> **EXERCISE REQUIREMENTS**:
Sift the material for lines containing "Select", and return them.
▬▬▬
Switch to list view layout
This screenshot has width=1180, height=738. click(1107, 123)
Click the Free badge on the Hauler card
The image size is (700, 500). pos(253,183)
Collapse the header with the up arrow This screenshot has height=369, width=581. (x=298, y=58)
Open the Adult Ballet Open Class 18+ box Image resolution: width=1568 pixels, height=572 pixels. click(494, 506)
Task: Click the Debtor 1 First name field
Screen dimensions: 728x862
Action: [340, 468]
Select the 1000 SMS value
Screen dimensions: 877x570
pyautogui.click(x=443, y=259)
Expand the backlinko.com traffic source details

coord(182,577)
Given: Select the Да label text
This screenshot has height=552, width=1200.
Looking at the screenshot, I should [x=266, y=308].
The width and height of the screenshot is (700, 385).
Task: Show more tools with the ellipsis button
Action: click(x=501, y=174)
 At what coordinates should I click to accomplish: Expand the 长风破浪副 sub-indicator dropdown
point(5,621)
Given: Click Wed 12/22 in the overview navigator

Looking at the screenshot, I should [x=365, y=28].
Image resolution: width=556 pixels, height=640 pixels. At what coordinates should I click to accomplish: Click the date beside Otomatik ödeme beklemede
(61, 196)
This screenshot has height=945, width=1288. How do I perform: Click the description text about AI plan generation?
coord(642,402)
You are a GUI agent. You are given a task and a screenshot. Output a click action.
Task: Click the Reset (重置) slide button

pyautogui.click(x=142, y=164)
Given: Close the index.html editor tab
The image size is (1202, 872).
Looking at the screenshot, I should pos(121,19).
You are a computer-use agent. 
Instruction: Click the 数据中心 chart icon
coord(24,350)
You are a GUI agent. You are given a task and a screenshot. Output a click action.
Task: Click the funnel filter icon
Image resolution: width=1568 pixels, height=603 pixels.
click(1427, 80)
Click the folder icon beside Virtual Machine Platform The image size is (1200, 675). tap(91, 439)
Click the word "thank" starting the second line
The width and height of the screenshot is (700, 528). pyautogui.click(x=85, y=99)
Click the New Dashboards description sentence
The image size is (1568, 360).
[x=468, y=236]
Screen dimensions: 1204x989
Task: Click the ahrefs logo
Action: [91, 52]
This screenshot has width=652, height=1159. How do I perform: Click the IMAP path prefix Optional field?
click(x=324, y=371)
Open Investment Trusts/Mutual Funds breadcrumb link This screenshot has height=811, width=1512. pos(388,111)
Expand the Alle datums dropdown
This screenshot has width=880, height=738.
▬▬▬
> **EXERCISE RESULT**:
Select the 1000 SMS value
Given: Select the Да label text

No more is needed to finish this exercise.